Вы никогда не отрекались от долга нетерпения сердца: вы всегда женщина страстная, но, если понадобится, проявите и резкость.

Берлинские годы научили вас видеть за люстрами и астрагалами силуэты виселиц. Вы прошли сквозь бурю и штиль, нигде не задержавшись и ни о чем не жалея; главным было поддержание облика непрестанно работающей богини или любовницы, которая идет к пониманию непостижимого; что при этом не помешало вам в свободное время кухарничать и до блеска драить тарелки.

Я мог бы наговорить вам еще тысячу нежных и добрых слов. Но вас обмануть не может никто — ни вы сами, ни вам подобные. Вы знаете, что чествования — услада для тех, кто их устраивает, и крайне редко — для тех, кому они предназначены.



Ален Боске:

- В царстве видимостей ваш образ цел и невредим. Уверяю вас, дорогая Марлен, что времени не существует и пространство повинуется нам: повинуется вам.


Марлен Дитрих:

- Уменья властвовать собою, как и мудрости, не существует. Я разлагаюсь, и все тут. Я уже говорю сама не знаю что и вижу кругом одних врагов.

Вы знаете, что значит по-немецки kake? Какашка, дерьмо. Старость — это дерьмо. Все остальное вранье. Я дерьмо. Память рушится к чертовой матери. Сказать мне больше нечего. Меня исчерпали всю, до донышка: так ведь, кажется, говорят об этом, да?

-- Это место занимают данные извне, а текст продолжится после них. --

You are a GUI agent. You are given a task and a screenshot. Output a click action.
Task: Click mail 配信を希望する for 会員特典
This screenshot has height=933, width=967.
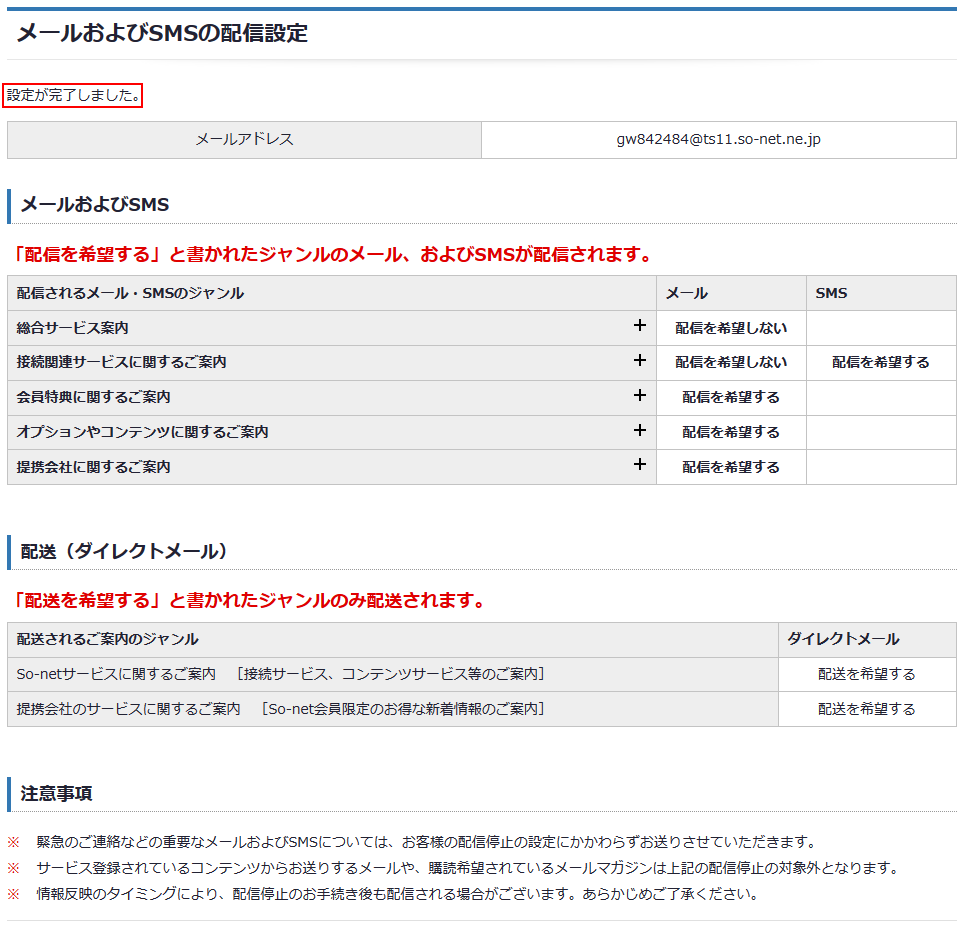click(x=730, y=398)
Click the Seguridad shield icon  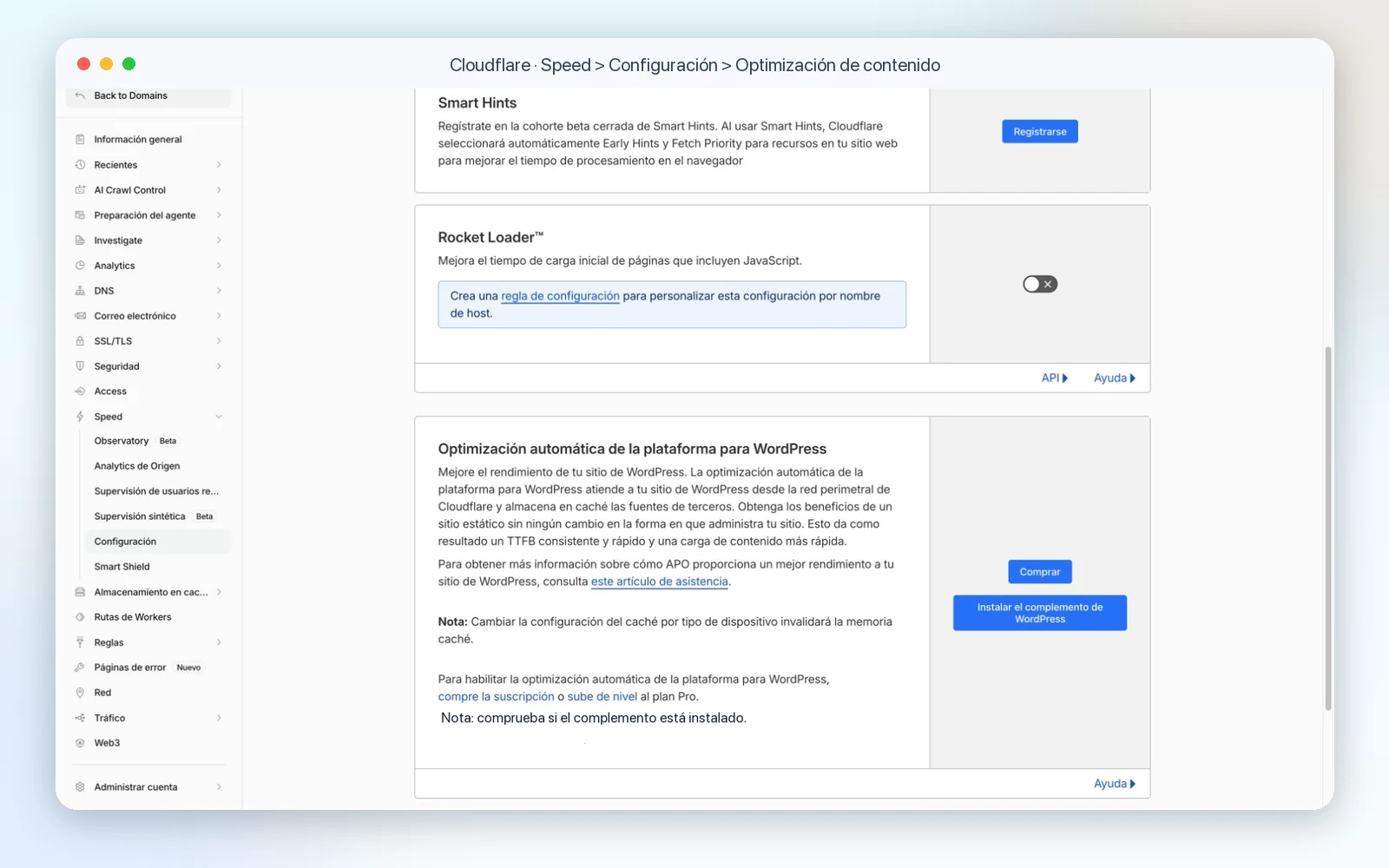[80, 366]
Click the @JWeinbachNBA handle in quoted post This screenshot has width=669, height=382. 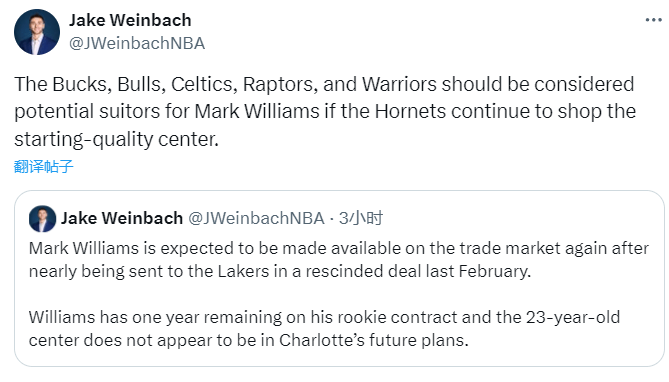pos(256,218)
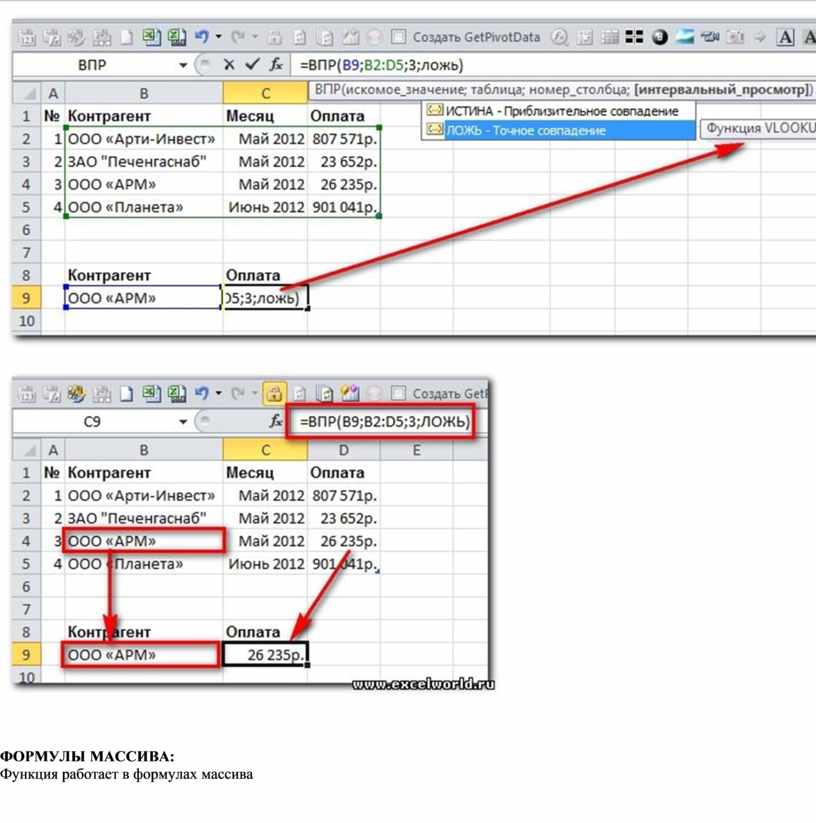Select ЛОЖЬ - Точное совпадение option
The image size is (816, 823).
[x=525, y=130]
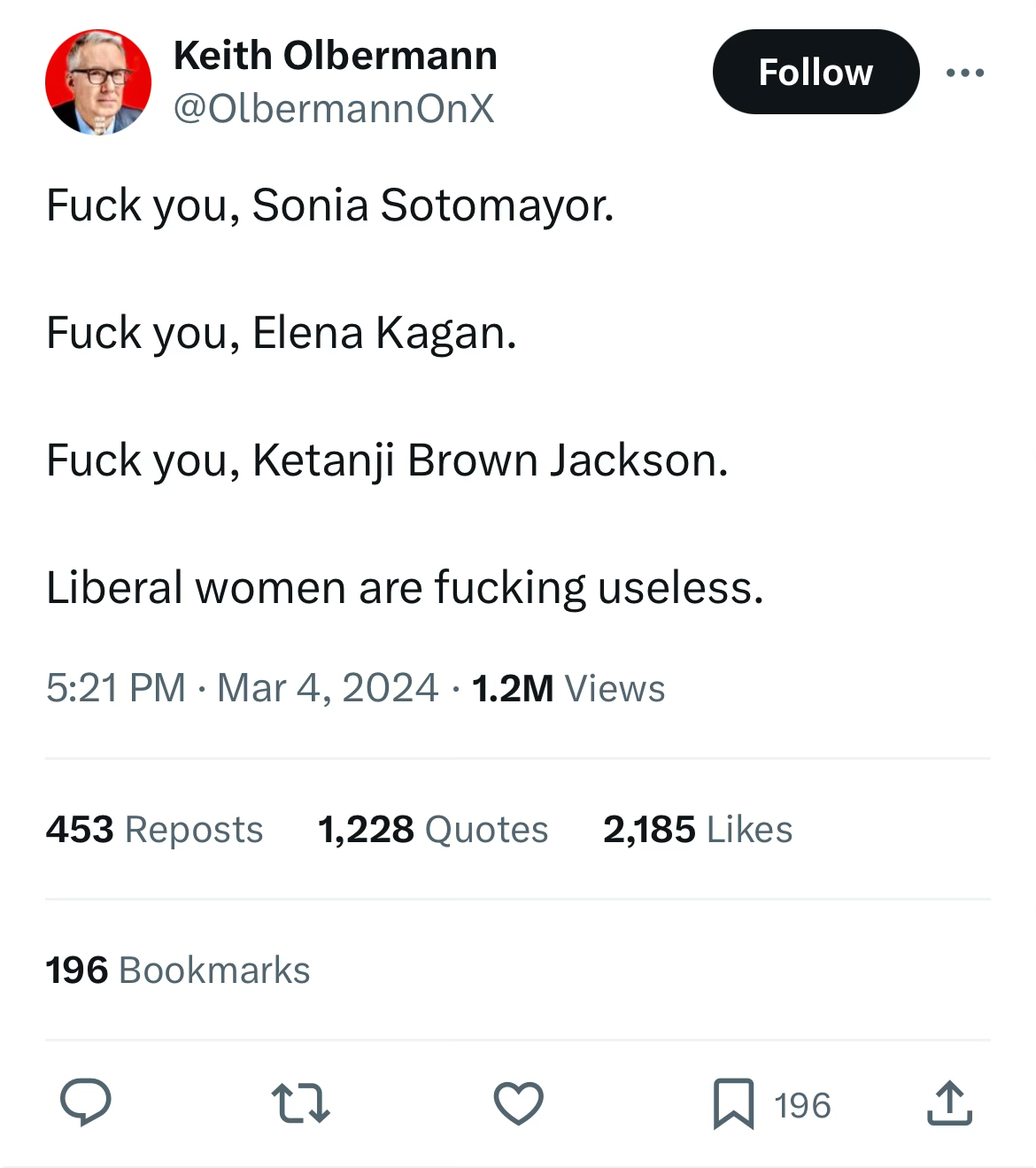Show the 1,228 Quotes list
Image resolution: width=1036 pixels, height=1168 pixels.
[x=432, y=830]
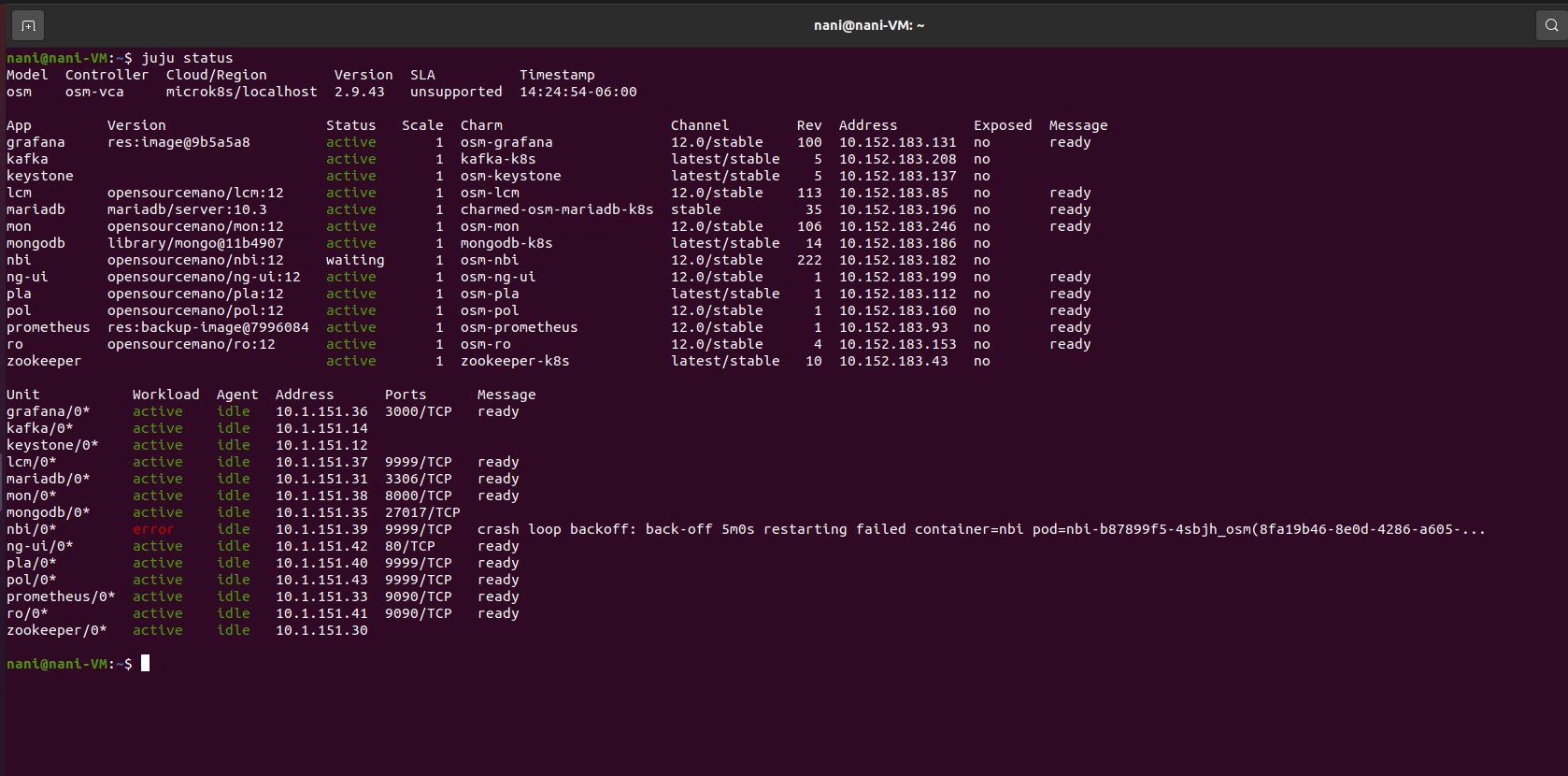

И я всего-то навсего очень глубокая старуха, которая, правда, иногда чистит перышки, просто чтобы доказать, что она еще не совсем мертва.



Норма Боске:

- Она была необыкновенной женщиной, влюбленной в свободу и в порядок. Лежа в своей комнате, ни с кем не видясь, она вмещала в себя весь мир благодаря телевизору и телефону.

Квартира в доме 12 на авеню Монтень была довольно просторной, около 100 квадратных метров. Входить к ней нужно было через широкую прихожую, где стояли кровать и письменный стол; далее была большая гостиная со стенами, сплошь обклеенными фотографиями (с них повсюду смотрел Габен), в которой стояли два больших пианино. Прекрасная кухня, ванная и спальня довершали общую картину.

В изножье кровати стояли телевизор и вертящийся стул. Слева находилась этажерка — она держала там записную книжку с адресами, листки бумаги, карандаши, ручки, книги, которые читала, и самый главный предмет всей ее жизни — телефон.

Справа стоял низенький столик, на нем — электроплитка, на которой она подогревала то, что хотела съесть, а под ней, внизу — разные бутылки, необходимые ей, а особенно виски J&B!

Еще на одном столике были разложены таблетки, витамины, снотворные. По другую сторону низенького столика стояли ведра для отходов. На противоположном конце комнаты — стул, на нем я сидела, когда приходила к ней поработать.

От большого окна, расположенного слева, к ней спускались веревки; их можно было привязывать к ее запястьям, чтобы, оставшись одна, она могла задергивать или отдергивать шторы.

Устроив все таким образом, доверив ключи по меньшей мере восьмерым, среди которых был и консьерж, она еще поддерживала и в других, и особенно в самой себе иллюзию, что остается хозяйкой своей жизни.



Норма Боске:

- "Старость – это кораблекрушение". Никто не испытал на себе верность этих слов генерала де Голля больше, чем Марлен Дитрих.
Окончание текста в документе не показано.